A sério, parem com isso! Já nos bastou uma vez o Santana Lopes a dizer que gostava dos “violinos de Chopin”, obra que nem existe. Fosse aquela longa salva de palmas - no final do OE chumbado - para quem as merece e não para um PS que as fustiga, o país não precisava de raspadinhas para financiar o património.

Tal como ter medidas aprovadas, mas nunca aplicadas - e de ter na legislatura votado mais vezes ao lado da direita - um orçamento de 0,25%, como é o da Cultura, não resiste aos factos. É outro simulacro, brincar um poucochinho às esquerdas. Uma espécie de letra dos Deolinda quando dizem “vão sem mim que eu vou lá ter”. Leia-se o livro Ziguezagues na Política de Pedro Prostes da Fonseca, para perceberem certas convicções variantes.

Como mostrar a algum PS, que enche a boca a dizer que é de esquerda, mas que apoiou Marcelo, distanciou Ana Gomes e quer uma maioria, na sua forma, à la Cavaco? Para os mais distraídos, saibam que a Cultura não é um Banco ou uma barragem a quem se isenta milhões em imposto de selo. Estes dois últimos exemplos sim, “comem tudo e não deixam nada”, como dizia Zeca Afonso e para continuar nas evocações.

A educação nas escolas e nos ambientes sociais de cada um podem desempenhar um papel conciliador. À medida que diversos estudos avançam, percebe-se que há muita gente que acha que “isso da cultura não me diz respeito”, e desinteressa-se ao ponto de a repulsar. A sua falta de investimento faz o resto.

Com a graça possível, a melhor piada que ouvi pós chumbo OE foi aquela: “Direitos laborais? Direita: não! PS: como diria Zé Mário Branco ou Sérgio Godinho, não!”.
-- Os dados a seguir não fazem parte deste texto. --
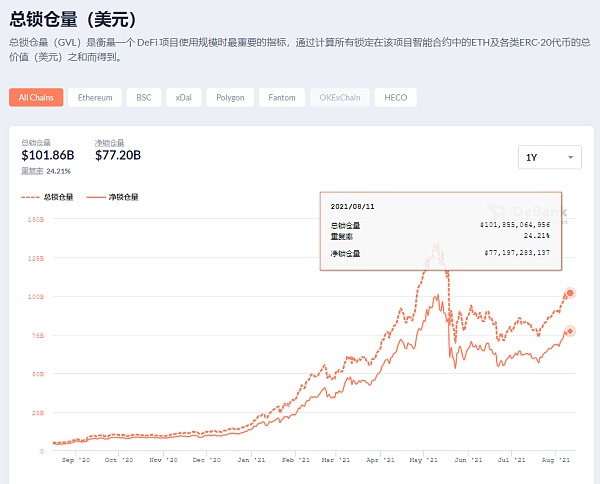600x484 pixels.
Task: Click the $101.86B total locked value
Action: (48, 156)
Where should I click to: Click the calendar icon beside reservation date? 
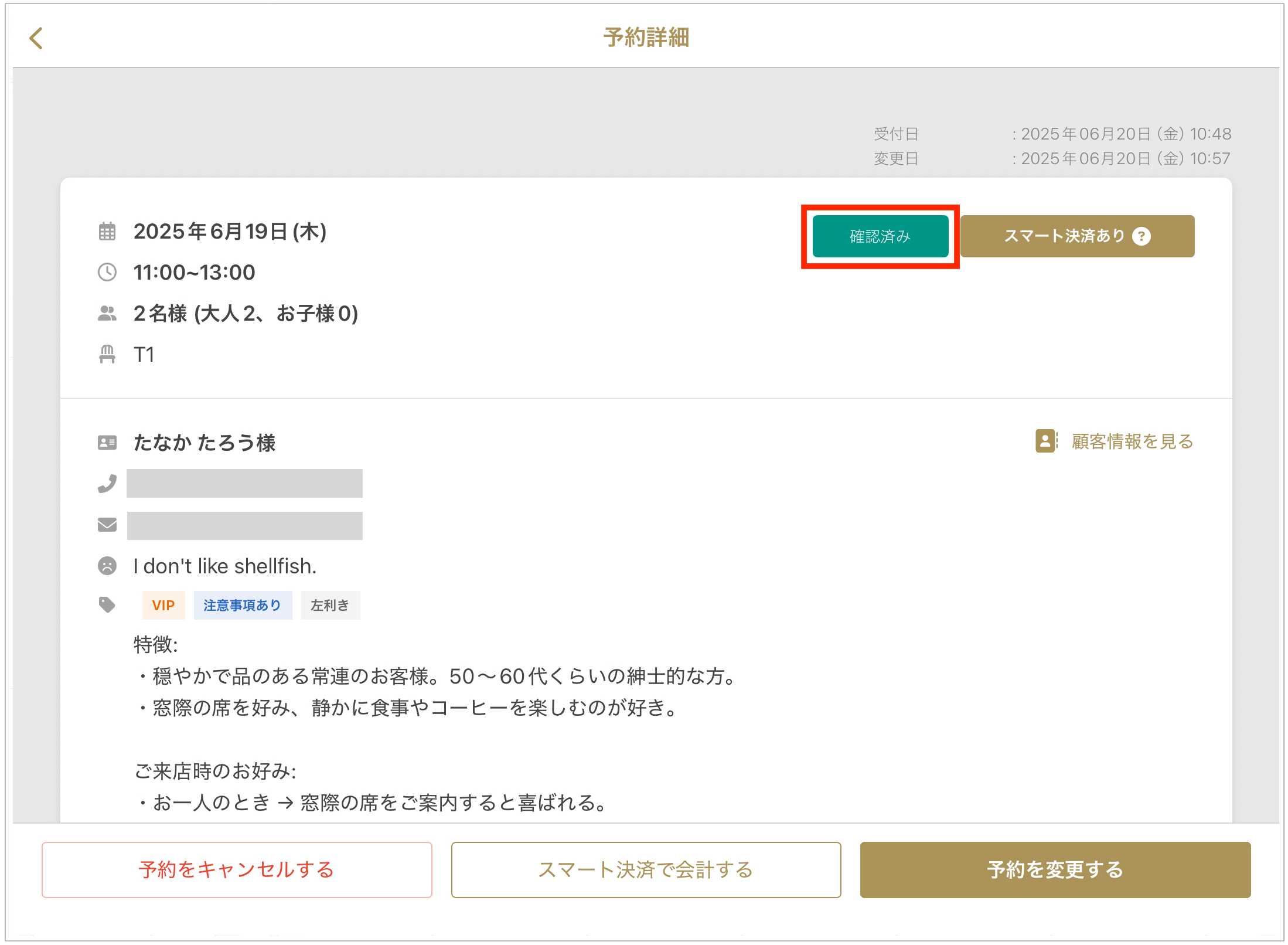[x=107, y=232]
Talvez se aplique melhor a este PS uma outra letra de Jorge Palma: “Deixa-me rir / Essa história não e tua/ Falas da festa, do sol e do prazer / Mas nunca aceitaste o convite. Tens medo de te dar/ E não é teu o que queres vender. Deixa-me rir / Tu nunca lambeste uma lágrima / Desconheces os cambiantes do seu sabor / Nunca seguiste a sua pista/ Do regaço à nascente/ Não me venhas falar de amor”.

Sim, escrever sobre música também é isto porque música e cultura são um direito humano. Queriam só bailarico, era?